TEXTE CHOISI:
↓

L'entreprise comme scène centrale de la socialité moderne

      De nombreux films et livres ont fait ces dernières années de l'entreprise et du monde des affaires le théâtre de récits qui mettent en jeu des relations fortes entre des hommes et des femmes, avec intrusion constante d'une interrogation qui porte sur la différence des sexes entre hommes et femmes, en termes de compétences professionnelles, d'exercice du pouvoir dans les organisations, et sur la transmission d'un patrimoine constitué au sein d'une société d'hommes autour d'un métier et d'une entreprise. La mode de ces films indique la place que prend l'entreprise dans les mythes opérant de la vie sociale : elle n'est pas que le lieu quotidien où on travaille pour gagner de l'argent, elle met en jeu des idéaux. Elle indique, inversement, la place que prend le mythe dans la vie de l'entreprise et dans sa gestion.
      Dans sa forme que nous avons appelée prototypique, le métier ou, plus généralement, l'activité professionnelle (le travail rémunéré) est ce qui distingue l'homme de la femme, l'adulte de l'enfant, et l'homme sain du malade. Dans sa version la plus traditionnelle, le père transmet son métier au fils, comme il transmet son nom propre. Par suite, l'entreprise, comme organisation par excellence du travail et des échanges, ayant pour finalité d'accumuler l'argent, est le lieu de la vie sociale où se concentre le signe de la valeur du travail, - masculin -, et donc de la virilité. Et elle devient pour le dirigeant, comme l'est le savoir-faire pour l'homme de métier, l'objet d'une transmission de père à fils. L'entreprise a d'ailleurs un nom, qui était autrefois le plus fréquemment le nom de la famille qui se la transmettait de génération en génération.

↑

ENREGISTREMENTS FOURNIS:

↓

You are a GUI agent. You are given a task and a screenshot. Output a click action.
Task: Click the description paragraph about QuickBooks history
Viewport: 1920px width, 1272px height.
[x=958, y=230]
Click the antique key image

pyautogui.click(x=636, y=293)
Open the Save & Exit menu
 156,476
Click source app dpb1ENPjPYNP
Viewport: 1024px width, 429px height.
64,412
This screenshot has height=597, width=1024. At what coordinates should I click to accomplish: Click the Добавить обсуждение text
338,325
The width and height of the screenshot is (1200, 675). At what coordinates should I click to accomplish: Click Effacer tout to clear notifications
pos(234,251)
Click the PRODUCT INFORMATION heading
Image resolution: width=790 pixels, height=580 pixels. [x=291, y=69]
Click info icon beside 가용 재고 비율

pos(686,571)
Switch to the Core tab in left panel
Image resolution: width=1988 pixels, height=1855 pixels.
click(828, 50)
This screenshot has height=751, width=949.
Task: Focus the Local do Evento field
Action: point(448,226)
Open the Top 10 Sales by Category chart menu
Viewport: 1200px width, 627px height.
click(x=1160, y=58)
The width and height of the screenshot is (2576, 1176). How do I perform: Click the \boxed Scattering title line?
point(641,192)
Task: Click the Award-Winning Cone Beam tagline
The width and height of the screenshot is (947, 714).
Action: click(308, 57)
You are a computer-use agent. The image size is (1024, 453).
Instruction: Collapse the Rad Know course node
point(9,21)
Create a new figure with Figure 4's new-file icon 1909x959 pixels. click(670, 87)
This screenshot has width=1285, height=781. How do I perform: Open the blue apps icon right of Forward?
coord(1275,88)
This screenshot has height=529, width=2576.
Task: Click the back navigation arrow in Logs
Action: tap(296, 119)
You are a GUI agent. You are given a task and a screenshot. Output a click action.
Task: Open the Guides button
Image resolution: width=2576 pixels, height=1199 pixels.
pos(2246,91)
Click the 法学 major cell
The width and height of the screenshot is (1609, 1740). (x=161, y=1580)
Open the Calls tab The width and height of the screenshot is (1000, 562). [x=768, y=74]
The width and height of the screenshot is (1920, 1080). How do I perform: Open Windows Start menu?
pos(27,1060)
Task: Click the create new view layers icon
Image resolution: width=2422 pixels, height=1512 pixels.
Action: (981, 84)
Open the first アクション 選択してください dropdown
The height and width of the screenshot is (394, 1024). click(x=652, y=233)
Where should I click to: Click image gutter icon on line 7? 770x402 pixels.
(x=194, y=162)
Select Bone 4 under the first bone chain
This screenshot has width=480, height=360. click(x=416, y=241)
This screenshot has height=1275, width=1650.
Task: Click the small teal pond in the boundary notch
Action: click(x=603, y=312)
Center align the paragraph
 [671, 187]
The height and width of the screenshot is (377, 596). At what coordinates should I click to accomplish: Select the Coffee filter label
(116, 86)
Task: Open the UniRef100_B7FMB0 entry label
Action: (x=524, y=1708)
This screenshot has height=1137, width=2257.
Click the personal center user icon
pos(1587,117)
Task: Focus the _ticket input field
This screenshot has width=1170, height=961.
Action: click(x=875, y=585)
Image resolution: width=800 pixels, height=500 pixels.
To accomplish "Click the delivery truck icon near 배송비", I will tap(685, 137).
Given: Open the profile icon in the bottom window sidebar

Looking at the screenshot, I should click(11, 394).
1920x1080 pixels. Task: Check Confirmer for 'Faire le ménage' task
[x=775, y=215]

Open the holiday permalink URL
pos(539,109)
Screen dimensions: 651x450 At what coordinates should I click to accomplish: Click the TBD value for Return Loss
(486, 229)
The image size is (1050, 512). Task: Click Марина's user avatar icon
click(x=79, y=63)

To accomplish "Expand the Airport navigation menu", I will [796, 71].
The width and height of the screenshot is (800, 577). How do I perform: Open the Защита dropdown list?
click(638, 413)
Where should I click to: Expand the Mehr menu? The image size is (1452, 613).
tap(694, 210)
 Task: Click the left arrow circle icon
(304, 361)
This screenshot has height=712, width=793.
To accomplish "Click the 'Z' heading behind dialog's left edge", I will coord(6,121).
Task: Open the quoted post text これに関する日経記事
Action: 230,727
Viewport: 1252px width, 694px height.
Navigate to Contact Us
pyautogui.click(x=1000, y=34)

↑

SÉRIE D'EXERCICES:
1. D'après le texte sur l'entreprise, que transmet le père à son fils dans la version la plus traditionnelle ?
2. Reproduisez fidèlement le passage du texte sur l'entreprise qui commence par « De nombreux films » et se poursuit jusqu'à « dans sa gestion. ».

CORRIGÉS PAR EXERCICE:
1. Il lui transmet son métier, comme il lui transmet son nom propre.

2.
De nombreux films et livres ont fait ces dernières années de l'entreprise et du monde des affaires le théâtre de récits qui mettent en jeu des relations fortes entre des hommes et des femmes, avec intrusion constante d'une interrogation qui porte sur la différence des sexes entre hommes et femmes, en termes de compétences professionnelles, d'exercice du pouvoir dans les organisations, et sur la transmission d'un patrimoine constitué au sein d'une société d'hommes autour d'un métier et d'une entreprise. La mode de ces films indique la place que prend l'entreprise dans les mythes opérant de la vie sociale : elle n'est pas que le lieu quotidien où on travaille pour gagner de l'argent, elle met en jeu des idéaux. Elle indique, inversement, la place que prend le mythe dans la vie de l'entreprise et dans sa gestion.